FlightLLM: Efficient Large Language Model Inference with a Complete Mapping Flow on FPGAs

Shulin Zeng,Jun Liu,Guohao Dai,Xinhao Yang,Tianyu Fu,Hongyi Wang,Wenheng Ma,Hanbo Sun,Shiyao Li,Zixiao Huang,Yadong Dai,Jintao Li,Zehao Wang,Ruoyu Zhang,Kairui Wen,Xuefei Ning,Yu Wang
2024-01-09
Abstract:Transformer-based Large Language Models (LLMs) have made a significant impact on various domains. However, LLMs' efficiency suffers from both heavy computation and memory overheads. Compression techniques like sparsification and quantization are commonly used to mitigate the gap between LLM's computation/memory overheads and hardware capacity. However, existing GPU and transformer-based accelerators cannot efficiently process compressed LLMs, due to the following unresolved challenges: low computational efficiency, underutilized memory bandwidth, and large compilation overheads.
Hardware Architecture,Artificial Intelligence
What problem does this paper attempt to address?

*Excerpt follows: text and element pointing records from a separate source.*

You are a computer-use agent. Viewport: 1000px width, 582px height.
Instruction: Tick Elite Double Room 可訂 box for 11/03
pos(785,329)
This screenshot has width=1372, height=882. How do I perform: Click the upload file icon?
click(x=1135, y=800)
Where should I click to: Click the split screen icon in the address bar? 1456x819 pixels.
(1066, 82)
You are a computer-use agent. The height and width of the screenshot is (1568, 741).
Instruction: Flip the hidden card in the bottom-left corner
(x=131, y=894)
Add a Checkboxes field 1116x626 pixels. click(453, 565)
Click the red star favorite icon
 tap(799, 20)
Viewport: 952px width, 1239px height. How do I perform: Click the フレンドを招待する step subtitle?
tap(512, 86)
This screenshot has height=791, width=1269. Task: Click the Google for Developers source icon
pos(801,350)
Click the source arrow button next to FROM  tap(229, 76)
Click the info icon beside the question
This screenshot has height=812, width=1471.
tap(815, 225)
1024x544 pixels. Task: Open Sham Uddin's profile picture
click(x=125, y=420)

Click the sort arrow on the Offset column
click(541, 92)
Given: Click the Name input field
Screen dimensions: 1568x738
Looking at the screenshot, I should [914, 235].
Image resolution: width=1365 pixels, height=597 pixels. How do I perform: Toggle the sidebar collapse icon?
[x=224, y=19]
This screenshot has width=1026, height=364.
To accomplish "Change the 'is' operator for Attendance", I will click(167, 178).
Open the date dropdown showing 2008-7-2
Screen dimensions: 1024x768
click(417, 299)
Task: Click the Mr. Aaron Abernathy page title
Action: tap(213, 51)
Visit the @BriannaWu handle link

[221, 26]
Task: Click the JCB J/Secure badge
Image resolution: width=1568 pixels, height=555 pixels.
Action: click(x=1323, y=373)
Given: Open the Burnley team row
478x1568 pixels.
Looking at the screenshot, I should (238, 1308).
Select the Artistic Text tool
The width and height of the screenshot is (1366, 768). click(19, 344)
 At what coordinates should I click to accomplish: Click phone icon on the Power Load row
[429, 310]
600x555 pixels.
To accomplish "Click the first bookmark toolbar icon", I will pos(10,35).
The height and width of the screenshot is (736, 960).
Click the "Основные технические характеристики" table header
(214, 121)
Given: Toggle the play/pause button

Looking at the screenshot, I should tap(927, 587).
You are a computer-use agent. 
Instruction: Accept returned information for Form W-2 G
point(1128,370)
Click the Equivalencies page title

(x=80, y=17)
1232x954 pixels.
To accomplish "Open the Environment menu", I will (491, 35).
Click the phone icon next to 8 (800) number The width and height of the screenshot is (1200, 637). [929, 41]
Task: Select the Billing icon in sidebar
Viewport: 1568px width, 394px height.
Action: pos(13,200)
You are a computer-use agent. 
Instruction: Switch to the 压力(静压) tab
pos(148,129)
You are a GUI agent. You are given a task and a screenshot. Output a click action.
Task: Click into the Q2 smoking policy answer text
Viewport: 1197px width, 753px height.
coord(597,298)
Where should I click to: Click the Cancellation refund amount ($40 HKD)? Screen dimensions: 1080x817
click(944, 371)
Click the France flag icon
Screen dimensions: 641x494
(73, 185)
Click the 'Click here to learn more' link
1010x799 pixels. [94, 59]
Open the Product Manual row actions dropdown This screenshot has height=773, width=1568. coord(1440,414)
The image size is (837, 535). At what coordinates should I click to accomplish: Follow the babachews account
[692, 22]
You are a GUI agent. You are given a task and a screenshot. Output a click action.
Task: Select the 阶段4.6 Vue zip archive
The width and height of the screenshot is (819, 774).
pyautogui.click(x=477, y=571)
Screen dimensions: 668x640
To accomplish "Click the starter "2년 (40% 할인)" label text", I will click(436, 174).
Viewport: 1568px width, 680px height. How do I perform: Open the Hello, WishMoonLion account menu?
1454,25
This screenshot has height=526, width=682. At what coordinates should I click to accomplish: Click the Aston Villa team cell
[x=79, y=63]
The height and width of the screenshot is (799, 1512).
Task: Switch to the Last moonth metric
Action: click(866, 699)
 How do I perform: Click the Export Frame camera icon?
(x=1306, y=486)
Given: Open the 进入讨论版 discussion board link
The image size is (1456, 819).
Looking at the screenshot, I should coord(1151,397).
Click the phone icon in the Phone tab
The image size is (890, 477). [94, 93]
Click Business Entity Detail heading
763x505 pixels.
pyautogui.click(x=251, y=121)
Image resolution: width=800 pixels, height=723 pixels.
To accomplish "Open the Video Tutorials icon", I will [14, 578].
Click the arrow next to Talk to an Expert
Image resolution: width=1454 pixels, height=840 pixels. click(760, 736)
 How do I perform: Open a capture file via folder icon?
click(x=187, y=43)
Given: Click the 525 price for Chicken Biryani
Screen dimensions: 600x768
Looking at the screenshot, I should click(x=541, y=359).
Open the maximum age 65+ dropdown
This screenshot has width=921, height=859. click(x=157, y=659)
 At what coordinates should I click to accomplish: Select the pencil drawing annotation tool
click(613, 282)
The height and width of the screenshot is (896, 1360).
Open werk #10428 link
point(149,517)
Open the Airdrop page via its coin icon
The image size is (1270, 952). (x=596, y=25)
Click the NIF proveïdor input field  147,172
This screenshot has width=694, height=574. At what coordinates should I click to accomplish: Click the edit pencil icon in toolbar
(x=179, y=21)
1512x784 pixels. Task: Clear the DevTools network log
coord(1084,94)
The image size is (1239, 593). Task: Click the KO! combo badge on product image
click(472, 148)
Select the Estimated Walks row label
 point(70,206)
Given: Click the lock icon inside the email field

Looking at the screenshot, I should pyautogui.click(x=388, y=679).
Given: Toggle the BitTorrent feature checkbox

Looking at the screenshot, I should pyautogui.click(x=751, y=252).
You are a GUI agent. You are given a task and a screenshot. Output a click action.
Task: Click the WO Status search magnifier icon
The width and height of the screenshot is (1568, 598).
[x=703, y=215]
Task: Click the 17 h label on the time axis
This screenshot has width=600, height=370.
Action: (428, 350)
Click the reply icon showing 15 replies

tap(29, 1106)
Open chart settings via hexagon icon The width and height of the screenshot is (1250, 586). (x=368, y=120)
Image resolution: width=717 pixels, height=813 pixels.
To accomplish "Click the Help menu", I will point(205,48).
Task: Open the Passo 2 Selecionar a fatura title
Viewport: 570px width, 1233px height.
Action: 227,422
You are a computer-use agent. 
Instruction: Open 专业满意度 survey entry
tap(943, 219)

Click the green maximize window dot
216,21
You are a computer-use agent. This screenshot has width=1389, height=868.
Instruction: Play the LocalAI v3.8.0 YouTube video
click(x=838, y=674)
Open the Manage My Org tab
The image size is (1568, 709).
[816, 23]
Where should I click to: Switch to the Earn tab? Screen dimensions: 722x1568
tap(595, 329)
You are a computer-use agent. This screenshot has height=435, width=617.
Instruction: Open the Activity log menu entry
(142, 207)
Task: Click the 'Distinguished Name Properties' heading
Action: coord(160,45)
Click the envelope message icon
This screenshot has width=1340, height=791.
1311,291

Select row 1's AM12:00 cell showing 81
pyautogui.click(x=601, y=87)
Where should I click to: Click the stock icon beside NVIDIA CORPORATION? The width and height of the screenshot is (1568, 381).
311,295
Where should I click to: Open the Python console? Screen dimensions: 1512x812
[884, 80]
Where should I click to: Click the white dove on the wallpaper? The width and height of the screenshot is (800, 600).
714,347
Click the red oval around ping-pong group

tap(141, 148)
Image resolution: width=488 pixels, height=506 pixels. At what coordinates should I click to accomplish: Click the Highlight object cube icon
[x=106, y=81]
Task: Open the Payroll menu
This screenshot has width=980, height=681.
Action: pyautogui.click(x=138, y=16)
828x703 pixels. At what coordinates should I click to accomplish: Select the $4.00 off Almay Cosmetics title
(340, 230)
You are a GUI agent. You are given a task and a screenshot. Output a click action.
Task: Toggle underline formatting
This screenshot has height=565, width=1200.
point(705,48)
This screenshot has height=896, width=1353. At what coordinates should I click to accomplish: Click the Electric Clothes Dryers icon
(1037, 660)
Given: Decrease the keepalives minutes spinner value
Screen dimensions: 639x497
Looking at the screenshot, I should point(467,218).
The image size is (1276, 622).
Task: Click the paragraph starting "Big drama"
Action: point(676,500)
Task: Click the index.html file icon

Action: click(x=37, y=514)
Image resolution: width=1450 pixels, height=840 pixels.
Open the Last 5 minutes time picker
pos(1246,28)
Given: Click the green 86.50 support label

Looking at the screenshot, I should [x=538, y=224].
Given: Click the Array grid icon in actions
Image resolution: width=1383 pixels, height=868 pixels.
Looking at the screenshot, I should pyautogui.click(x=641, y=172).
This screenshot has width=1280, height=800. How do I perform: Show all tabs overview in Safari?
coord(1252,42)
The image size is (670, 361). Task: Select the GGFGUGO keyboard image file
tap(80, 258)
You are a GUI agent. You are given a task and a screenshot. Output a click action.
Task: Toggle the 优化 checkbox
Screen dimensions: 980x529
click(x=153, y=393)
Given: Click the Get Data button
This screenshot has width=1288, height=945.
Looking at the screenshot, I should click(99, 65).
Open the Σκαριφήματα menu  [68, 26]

The problem that this paper attempts to solve is the high computational and memory overhead issues faced during the inference process of large - language models (LLMs). Specifically: 1. **Low computational efficiency**: Existing hardware platforms such as GPUs do not support compressed LLMs well, especially when dealing with unstructured sparse patterns, resulting in low computational efficiency. 2. **Low memory bandwidth utilization**: During the decoding stage, LLMs frequently access fine - grained data from off - chip memory, resulting in low memory bandwidth utilization (29 - 43%). 3. **High compilation overhead**: Due to the large design space composed of the dynamic sparse patterns and input lengths of LLMs, the storage overhead for generating instruction files is huge (for example, an instruction file with an input token length of 2048 requires approximately terabyte - level storage on FPGA). To solve these problems, the paper proposes **FlightLLM**, which is an FPGA - based efficient LLM inference framework. It improves computational and memory efficiency through the following innovative solutions: 1. **Configurable sparse DSP chains**: Support different sparse patterns to improve computational efficiency. 2. **On - chip continuous decoding scheme**: Utilize mixed - precision support to reduce off - chip memory access and improve memory bandwidth utilization. 3. **Length - adaptive compilation method**: Reduce compilation overhead, enabling LLMs in practical applications to be deployed on FPGAs. These solutions enable FlightLLM to achieve higher energy efficiency and cost - effectiveness than commercial GPUs (such as NVIDIA V100S) on Xilinx Alveo U280 FPGA, and have a higher throughput than NVIDIA A100 GPU on the latest Versal VHK158 FPGA.